**What this task involves:** Copy out all lines in the data below containing the string "Next".

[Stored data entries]
——

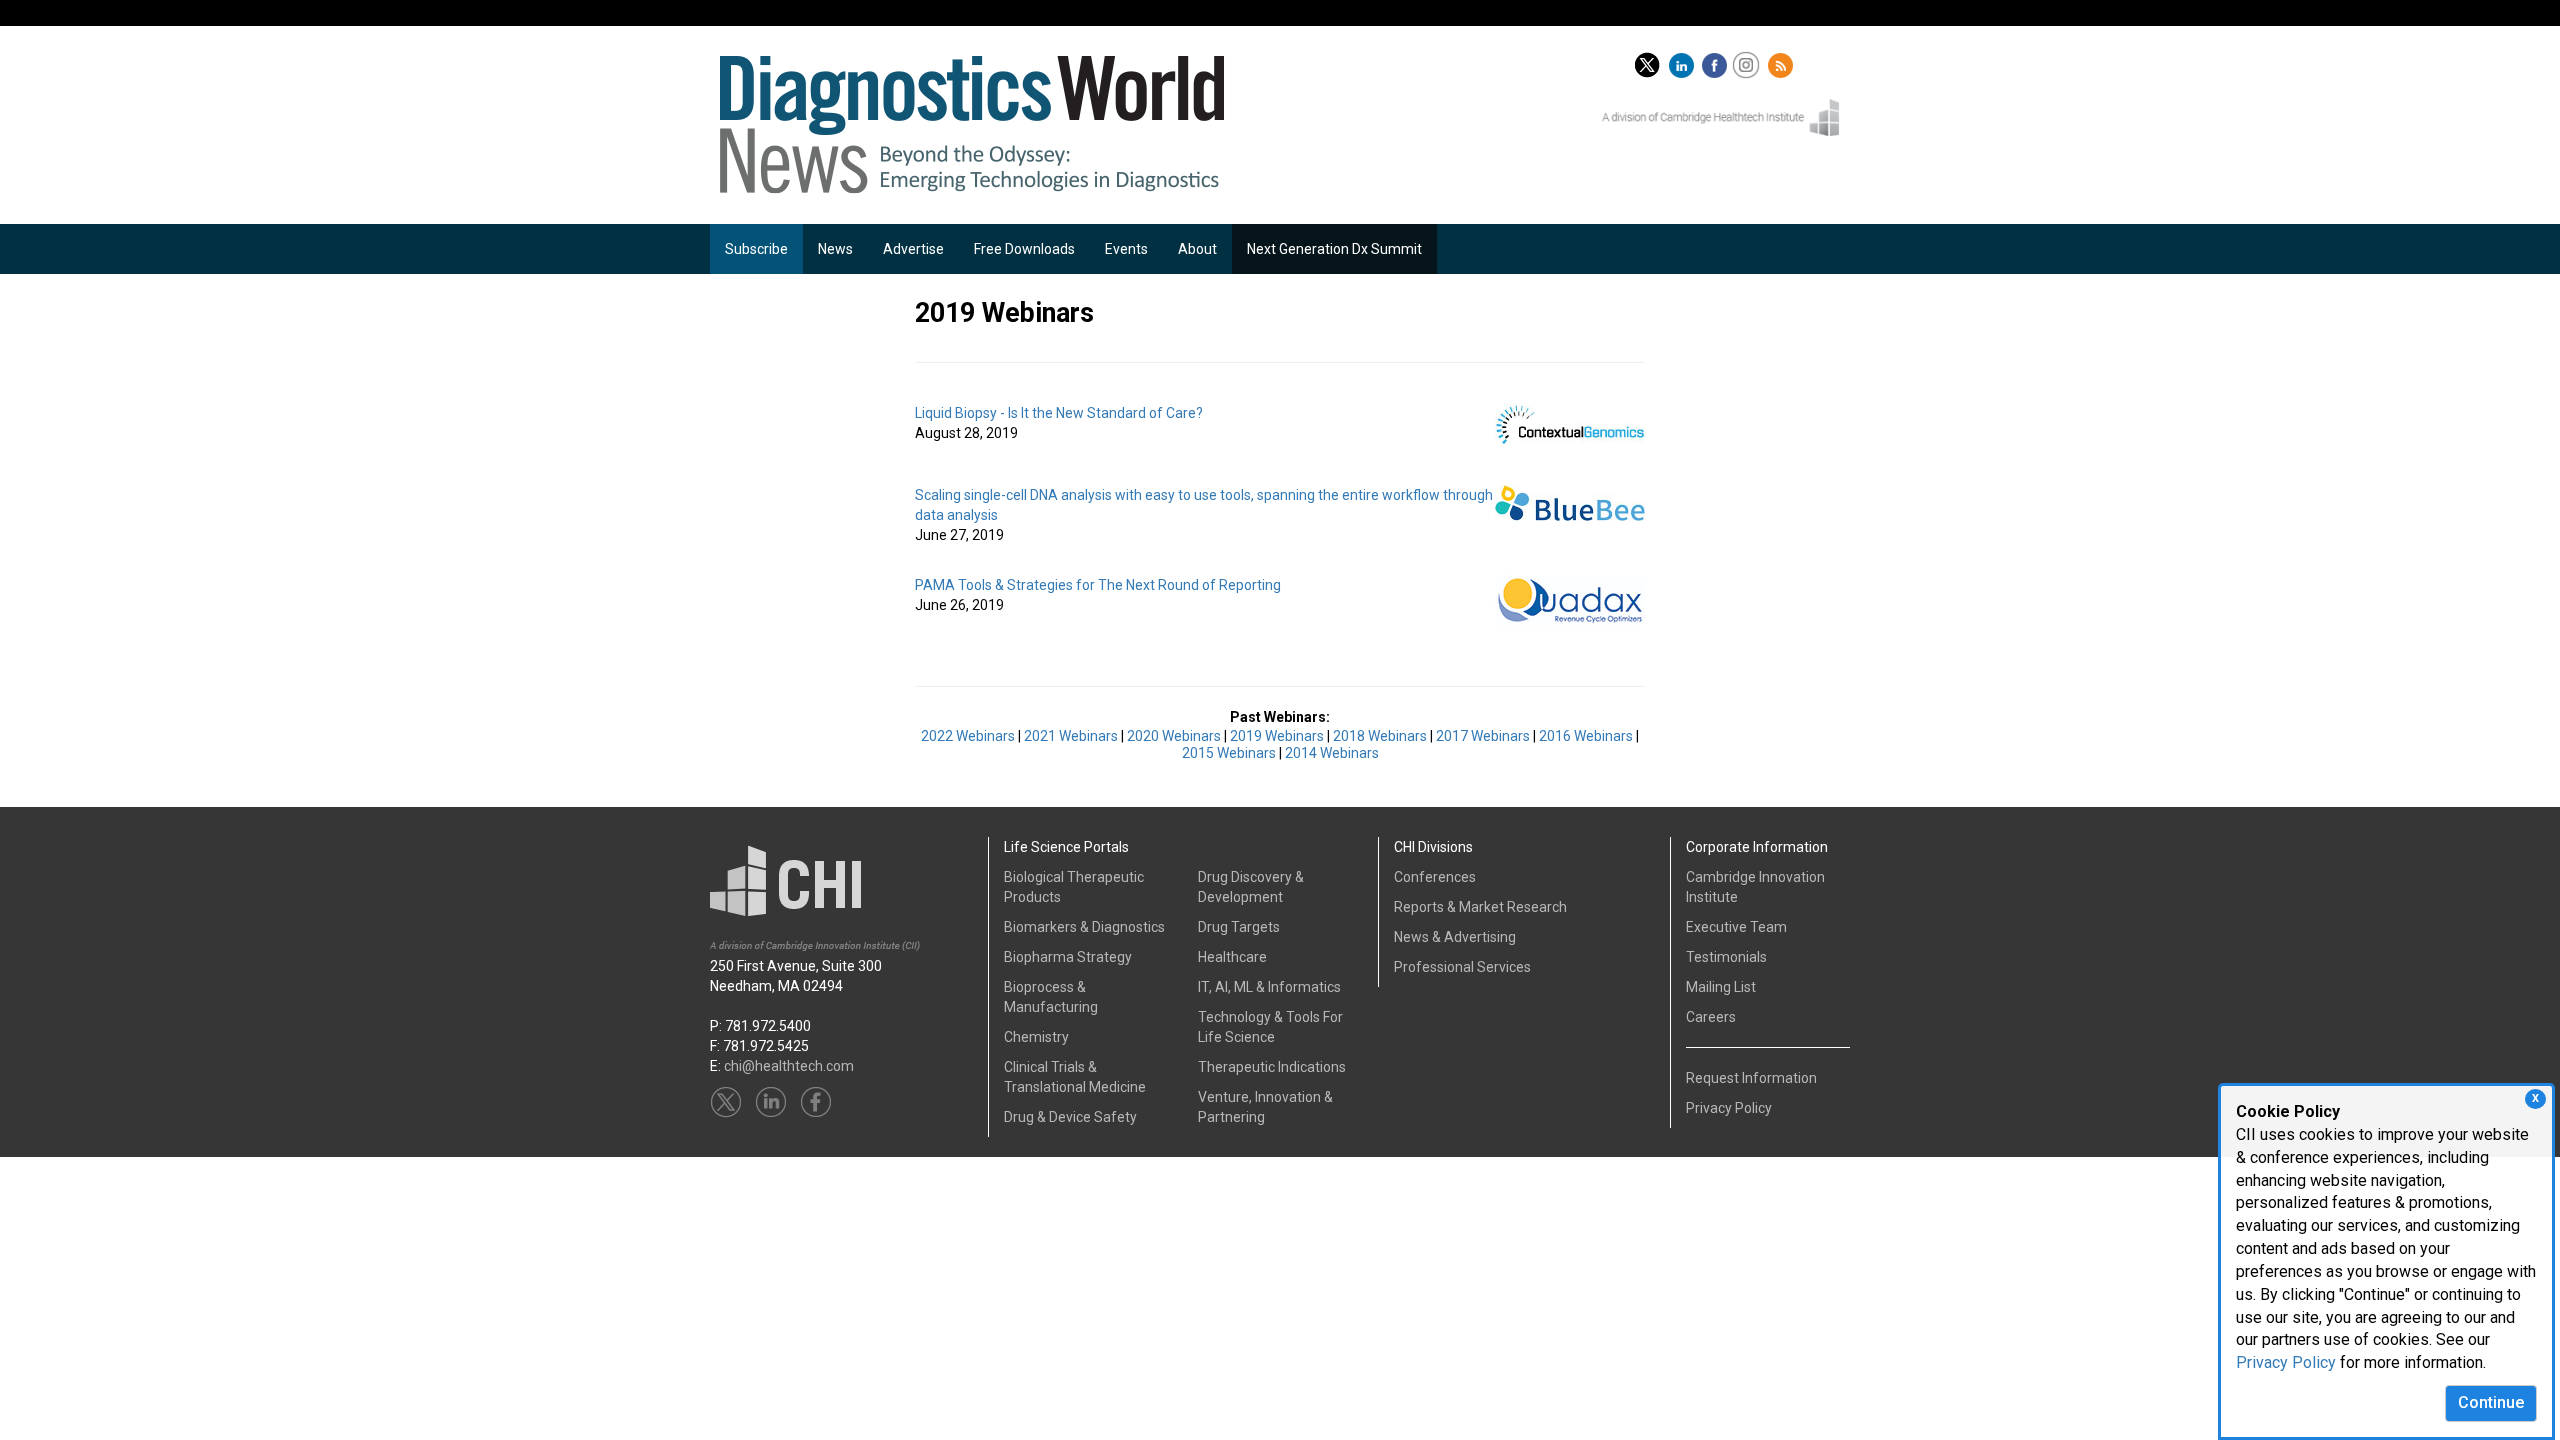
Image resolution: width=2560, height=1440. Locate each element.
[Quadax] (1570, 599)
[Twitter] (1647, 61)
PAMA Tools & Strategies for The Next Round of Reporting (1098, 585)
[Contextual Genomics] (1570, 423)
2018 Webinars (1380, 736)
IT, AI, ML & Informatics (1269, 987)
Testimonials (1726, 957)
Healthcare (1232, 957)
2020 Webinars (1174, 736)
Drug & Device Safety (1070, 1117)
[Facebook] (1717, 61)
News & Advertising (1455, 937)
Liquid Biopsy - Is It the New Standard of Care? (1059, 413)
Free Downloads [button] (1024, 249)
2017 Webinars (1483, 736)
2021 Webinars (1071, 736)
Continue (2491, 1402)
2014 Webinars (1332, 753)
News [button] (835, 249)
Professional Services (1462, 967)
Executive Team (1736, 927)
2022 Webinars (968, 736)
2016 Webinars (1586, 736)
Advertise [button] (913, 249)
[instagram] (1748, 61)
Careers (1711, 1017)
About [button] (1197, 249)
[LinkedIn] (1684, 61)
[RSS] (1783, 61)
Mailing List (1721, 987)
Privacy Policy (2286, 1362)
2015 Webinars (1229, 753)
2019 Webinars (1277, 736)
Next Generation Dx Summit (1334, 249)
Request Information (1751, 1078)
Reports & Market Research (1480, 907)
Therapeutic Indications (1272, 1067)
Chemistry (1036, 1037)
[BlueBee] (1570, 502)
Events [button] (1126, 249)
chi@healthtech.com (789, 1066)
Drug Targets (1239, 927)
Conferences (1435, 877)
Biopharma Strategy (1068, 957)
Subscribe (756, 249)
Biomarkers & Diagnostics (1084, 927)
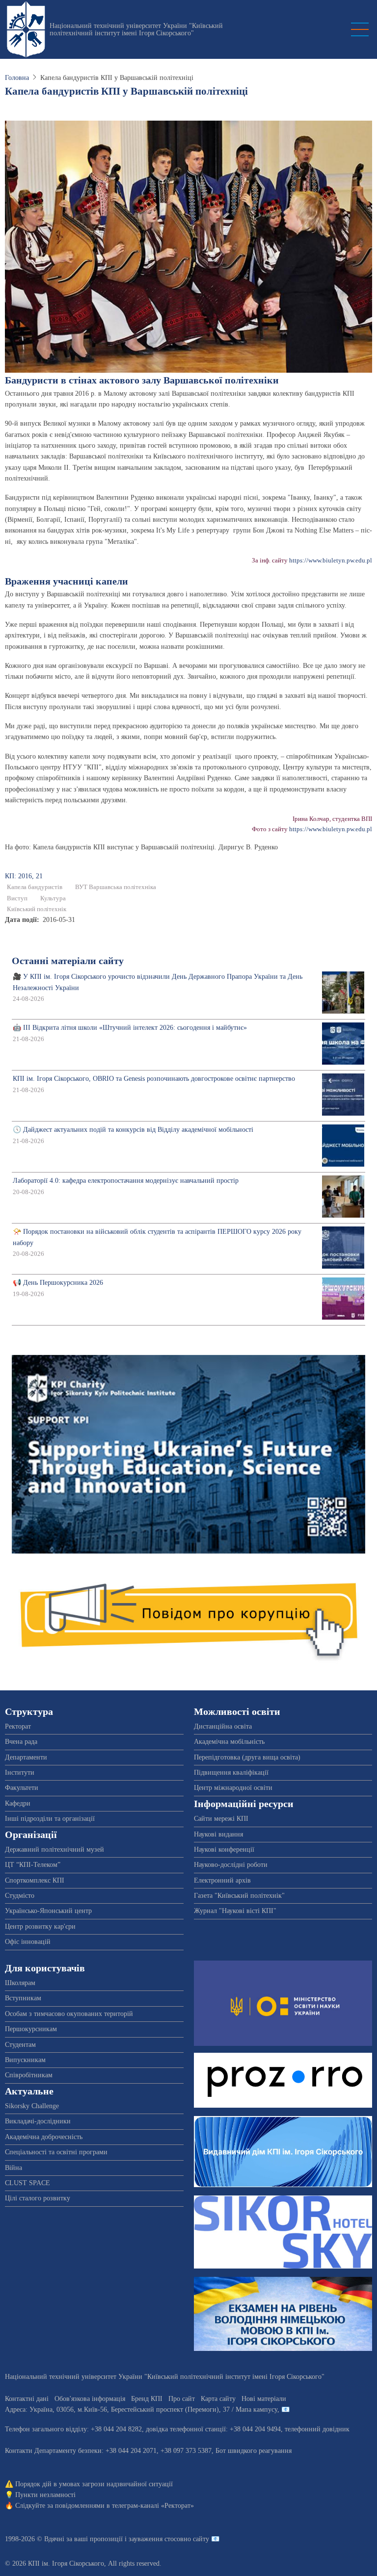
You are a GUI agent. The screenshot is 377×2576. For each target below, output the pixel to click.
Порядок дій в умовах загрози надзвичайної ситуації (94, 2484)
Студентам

——

**Reply:**
PAMA Tools & Strategies for The Next Round of Reporting (1098, 585)
Next Generation Dx Summit (1334, 249)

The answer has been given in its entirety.